Justice of the Arizona Supreme Court
- In office August 5, 1964 – January 4, 1965
- Preceded by: Renz L. Jennings
- Succeeded by: Ernest McFarland

Personal details
- Born: June 14, 1903 Albuquerque, New Mexico Territory, U.S.
- Died: April 17, 1974 (aged 70) Tucson, Arizona, U.S.
- Party: Republican

= Edward W. Scruggs =

American judge (1903–1974)

Edward W. Scruggs (June 14, 1903 – April 17, 1974) was a justice of the Arizona Supreme Court from August 5, 1964 to January 4, 1965. Scruggs served the third shortest tenure in the court's history.

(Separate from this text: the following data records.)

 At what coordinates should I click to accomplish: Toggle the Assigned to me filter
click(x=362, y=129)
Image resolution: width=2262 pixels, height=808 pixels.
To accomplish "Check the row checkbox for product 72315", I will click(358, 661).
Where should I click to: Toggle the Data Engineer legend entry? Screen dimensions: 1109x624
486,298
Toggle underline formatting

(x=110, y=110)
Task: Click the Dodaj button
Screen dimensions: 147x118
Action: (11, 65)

Scruggs was born in Albuquerque, New Mexico Territory and moved to Tucson with his parents as a child. Scruggs first worked as a laborer for the local railroad express company and in an automobile garage. Obtaining training as a stenographer, Scruggs found work with the U.S. immigration service in Tucson and then started working for the federal district court. Scruggs was admitted to the Arizona bar in 1933.

Scruggs served as clerk of the United States District Court in Arizona from 1936 until January 1946, serving under Judges W. H. Sawtelle, Fred C. Jacobs, Albert M. Sames, David Ling, and Howard Speakman. After leaving the federal court clerk, Scruggs started his own law practice in Tucson.

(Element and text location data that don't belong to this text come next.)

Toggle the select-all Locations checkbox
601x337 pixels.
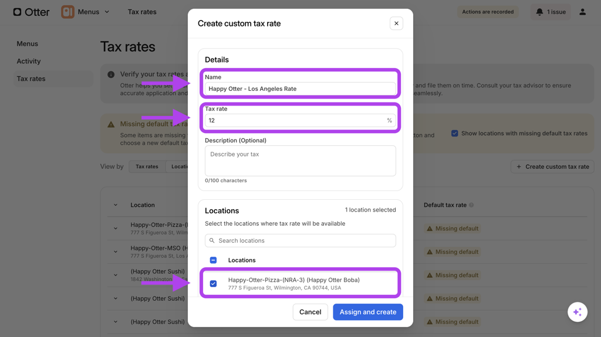(x=213, y=260)
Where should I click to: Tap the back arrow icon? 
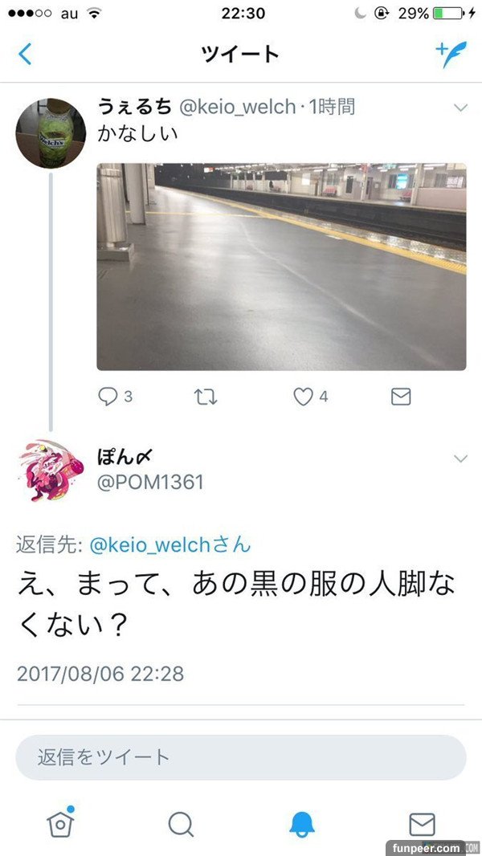25,54
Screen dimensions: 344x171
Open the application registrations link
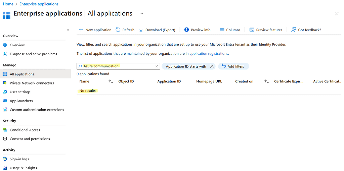209,54
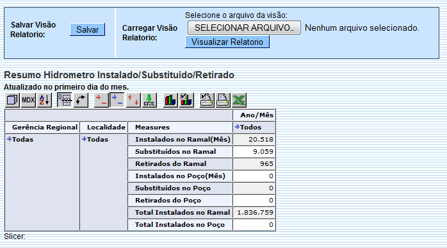Open the OLAP navigator cube icon

(12, 100)
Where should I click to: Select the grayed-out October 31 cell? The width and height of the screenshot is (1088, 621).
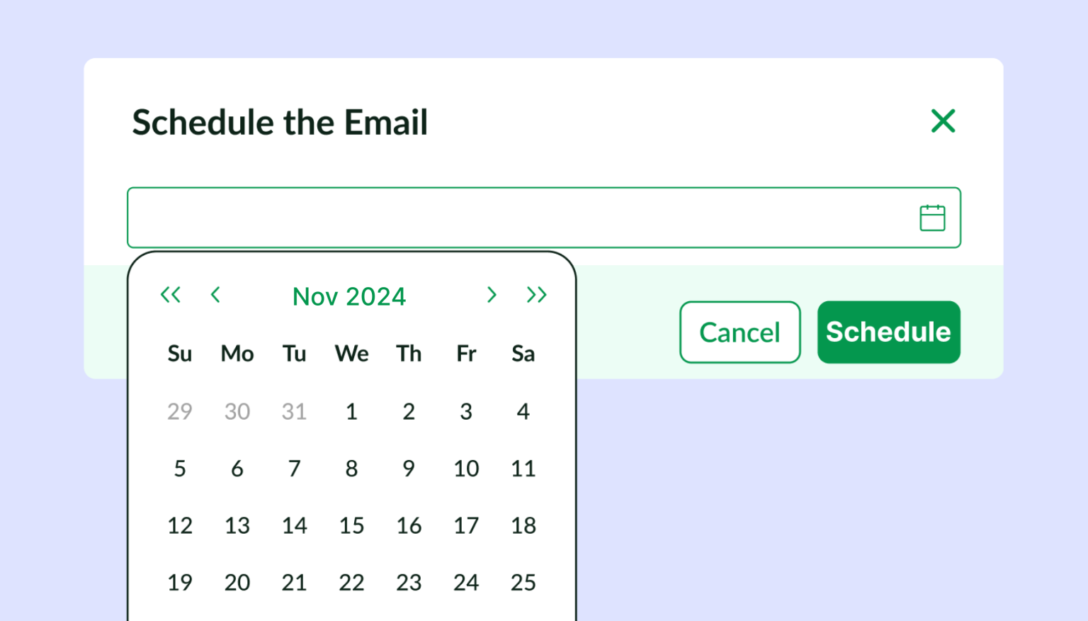point(294,411)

In 1947, Scruggs was a Republican candidate for the Tucson city council, campaigning for "larger fire and police departments, more street paving, adequate water and sewer systems, and many other Improvements."

In 1953, Scruggs was the United States Attorney for the District of Arizona.

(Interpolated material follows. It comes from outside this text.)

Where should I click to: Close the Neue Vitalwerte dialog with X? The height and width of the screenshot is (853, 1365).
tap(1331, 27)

Governor Paul Fannin appointed Scruggs to fill the vacancy created by the resignation of Renz L. Jennings. Jennings retired to seek the Democratic nomination for U. S. senator. Scruggs sought reelection but faced former Senator and Governor Ernest McFarland who defeated Scruggs in the election.

Scruggs later became a special counsel to the Pima County Attorney's Office. He died in Tucson on April 17, 1974.